Just over three years ago Nicolas Sarkozy was elected president with a large majority and to general acclaim. As a candidate he had declared his determination to end the era of the outgoing president Chirac (in whose governments he had nevertheless served). Towards the end of his mandate Chirac had been very unpopular. Now it is the exact reverse: the unpopularity of Sarkozy is manifest not only on the left, but within his own party; and his re-election, which had seemed a certainty, is now very much in doubt. Even more ironically, the once despised Chirac is currently the darling of the opinion polls.

The former president was in my mind recently because I finally paid a visit to the museum which he founded as a “permanent legacy” of his time in office. Chirac’s particular brand of populism was characterized by highly visible appearances at the annual agricultural fair in Paris and an evident indifference, not to say hostility, to things intellectual (in this he was very different from his predecessor, François Mitterand). So, his interest in art centred on the “primitive” (not an ideologically innocent word). For various reasons I had never been sympathetic to this project, which accounts for my long delay in visiting the museum itself, but I finally took the plunge: sometimes it’s necessary to experience at firsthand what one does not like in order to understand clearly what it is, and by so doing to be clearer about what one stands for.

Musee Du Quai Branly3

The musée du quai Branly is architecturally impressive, and as architecture is entirely coherent with the project of the museum itself. As you approach it you are confronted by a glass screen, behind which is a garden which you have to cross to reach the museum itself. By implication, the building is a kind of display, an “art work”. You cross the “garden” (full of exotic plants, incidentally – you are not meant to feel that you are in France) and pass under the building and enter it from behind. The building has the form of an irregular elongated curve, on stilts, and to reach the main collections you have to go up a gently rising, curving path: everything is done deliberately, boasts the guide, to take you into another world (apparently you can take this “world tour” in about 2 hours). Significantly there is a cascade of words projected onto the path whose movement imitates the movement of a stream. The words are of course isolated and meaningless, but if you take the trouble to read them they are names of places, people, concepts, ideas: a jumble made into an aesthetic display. That, too, is very much in tune with the concept of the museum, whose slogan is “where cultures meet in dialogue”. Well, perhaps, but personally I’m not convinced. As one (rare) critic of the museum put it, to engage in a dialogue you have to master your own language as well as that of the other, and there is little evidence of either. My impression was of a fallen tower of Babel lying on its side.

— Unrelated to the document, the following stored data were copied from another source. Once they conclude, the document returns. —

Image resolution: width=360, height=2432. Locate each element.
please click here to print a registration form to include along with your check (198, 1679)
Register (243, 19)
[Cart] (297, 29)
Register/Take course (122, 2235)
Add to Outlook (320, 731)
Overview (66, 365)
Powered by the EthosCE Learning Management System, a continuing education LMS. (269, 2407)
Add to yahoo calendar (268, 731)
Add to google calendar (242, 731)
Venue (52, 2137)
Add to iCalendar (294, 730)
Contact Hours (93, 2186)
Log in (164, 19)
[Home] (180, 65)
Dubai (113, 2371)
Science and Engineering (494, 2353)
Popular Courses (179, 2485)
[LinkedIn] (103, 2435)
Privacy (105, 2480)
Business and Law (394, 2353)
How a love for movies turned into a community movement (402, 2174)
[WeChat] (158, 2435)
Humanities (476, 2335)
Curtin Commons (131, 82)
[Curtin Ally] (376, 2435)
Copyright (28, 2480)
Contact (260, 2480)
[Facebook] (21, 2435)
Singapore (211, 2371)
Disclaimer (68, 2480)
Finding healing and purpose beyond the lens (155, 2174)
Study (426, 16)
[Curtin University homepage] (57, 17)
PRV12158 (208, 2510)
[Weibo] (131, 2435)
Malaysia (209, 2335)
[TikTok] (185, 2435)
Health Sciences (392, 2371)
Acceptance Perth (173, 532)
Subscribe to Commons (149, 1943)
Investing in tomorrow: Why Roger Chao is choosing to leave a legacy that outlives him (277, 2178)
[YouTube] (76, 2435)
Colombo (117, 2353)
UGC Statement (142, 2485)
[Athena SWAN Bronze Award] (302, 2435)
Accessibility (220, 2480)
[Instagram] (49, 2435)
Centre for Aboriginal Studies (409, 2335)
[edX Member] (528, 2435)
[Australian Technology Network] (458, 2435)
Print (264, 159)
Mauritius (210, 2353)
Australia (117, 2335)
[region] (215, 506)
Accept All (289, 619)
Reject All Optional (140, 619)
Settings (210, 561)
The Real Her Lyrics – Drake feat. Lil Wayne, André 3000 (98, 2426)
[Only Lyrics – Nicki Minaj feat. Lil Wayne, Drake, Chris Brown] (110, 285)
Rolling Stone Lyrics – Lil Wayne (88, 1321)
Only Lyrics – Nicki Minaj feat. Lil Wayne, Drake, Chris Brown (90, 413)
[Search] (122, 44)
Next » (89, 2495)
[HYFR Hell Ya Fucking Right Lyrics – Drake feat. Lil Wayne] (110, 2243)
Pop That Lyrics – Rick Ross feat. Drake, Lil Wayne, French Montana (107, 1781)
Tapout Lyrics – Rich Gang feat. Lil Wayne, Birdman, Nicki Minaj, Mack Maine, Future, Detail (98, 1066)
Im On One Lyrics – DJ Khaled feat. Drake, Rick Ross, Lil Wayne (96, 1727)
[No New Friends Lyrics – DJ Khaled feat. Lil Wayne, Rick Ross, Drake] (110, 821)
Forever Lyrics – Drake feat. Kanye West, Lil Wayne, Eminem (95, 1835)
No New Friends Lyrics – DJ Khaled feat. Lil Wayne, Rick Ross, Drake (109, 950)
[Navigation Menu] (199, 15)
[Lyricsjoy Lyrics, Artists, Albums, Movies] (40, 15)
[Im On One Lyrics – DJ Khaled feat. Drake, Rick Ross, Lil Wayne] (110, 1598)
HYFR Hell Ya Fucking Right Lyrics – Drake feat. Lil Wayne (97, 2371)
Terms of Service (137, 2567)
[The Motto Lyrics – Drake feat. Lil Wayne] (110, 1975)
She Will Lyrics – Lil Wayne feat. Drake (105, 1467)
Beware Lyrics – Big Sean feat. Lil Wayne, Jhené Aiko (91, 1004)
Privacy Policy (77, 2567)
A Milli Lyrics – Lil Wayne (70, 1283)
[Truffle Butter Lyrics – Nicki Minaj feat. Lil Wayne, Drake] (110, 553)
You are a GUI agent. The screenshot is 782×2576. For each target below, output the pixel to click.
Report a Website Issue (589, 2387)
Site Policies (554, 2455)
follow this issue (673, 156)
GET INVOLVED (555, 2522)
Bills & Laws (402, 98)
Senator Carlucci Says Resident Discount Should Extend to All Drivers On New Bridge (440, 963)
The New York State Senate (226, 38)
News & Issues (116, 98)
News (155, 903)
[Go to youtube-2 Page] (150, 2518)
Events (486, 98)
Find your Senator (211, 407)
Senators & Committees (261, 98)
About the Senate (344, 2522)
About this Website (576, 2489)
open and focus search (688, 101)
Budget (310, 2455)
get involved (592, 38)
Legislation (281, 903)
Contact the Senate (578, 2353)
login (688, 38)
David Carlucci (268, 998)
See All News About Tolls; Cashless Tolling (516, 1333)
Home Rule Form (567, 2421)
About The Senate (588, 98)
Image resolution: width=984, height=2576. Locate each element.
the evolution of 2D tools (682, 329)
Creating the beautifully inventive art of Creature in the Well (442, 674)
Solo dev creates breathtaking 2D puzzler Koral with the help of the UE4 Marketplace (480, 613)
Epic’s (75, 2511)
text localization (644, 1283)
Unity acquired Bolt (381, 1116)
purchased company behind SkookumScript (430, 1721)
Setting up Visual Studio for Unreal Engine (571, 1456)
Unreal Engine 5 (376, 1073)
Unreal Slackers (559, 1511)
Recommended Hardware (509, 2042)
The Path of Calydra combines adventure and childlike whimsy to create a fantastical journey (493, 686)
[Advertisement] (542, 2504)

However, there is a kind of coherence. The visitor is guided through a succession of displays, organized geographically. Without knowing how, or why, you pass through exhibits from Oceania, America, Africa and Asia. There is no other guiding principle because the fundamental project is that art has no content: it isn’t about anything, it offers an aesthetic experience. While such a principle can be applied to much contemporary western art, to apply it to productions that are the expressions of profound sacred traditions is to my way of thinking obscene. As the devil expresses it in Thomas Mann’s Doctor Faustus, “Since culture has fallen off from the cult and has made a cult of itself, it is no longer anything but offal”. In fact the notion of dialogue is a sham. The intention, expressed explicitly by Chirac and his advisors, was to show that “primitive” art is essentially the same as the high culture of the west , but paradoxically the effect is the reverse: to bring down these sometimes wonderful things to the impoverished level of a culture that has no values, no direction, no inwardness. What is revealed (unintentionally) is the emptiness of the concept of culture that lies behind the whole museum. (I am reminded of a remark by Ananda K. Coomaraswamy, referred to by Roger Lipsey in his introduction to the new edition of Figures of Speech or Figures of Thought published by World Wisdom, that the religion of the Delaware Indians possessed everything necessary to become a world religion, but for the fact that they had too few guns and ships to impose themselves on others).

But then there is the way the works are displayed. Natural light is studiously excluded; you wander through semi-darkness and the works are submitted to spotlights which produce a dim rather cool isolation, not to mention the inevitable distorting shadows. The overall atmosphere is strangely disconcerting. But this, too, is part of the coherence: this is very much a conceptual museum (in much the same way as the big science museum). In my view it is as hostile to art as the other is hostile to science.

I’m glad to have visited the museum precisely because it has forced me to be a little clearer not only about my misgivings but also about what matters to me. Others may well have an entirely different response- see for yourselves! Incidentally, I had a very pleasant conversation with one of the people at the information desk, who turned out to be a Londoner. He was very enthusiastic about the museum, and particularly stressed the fact that most of the visitors were children, and that a lot of the activities and facilities were aimed at young visitors.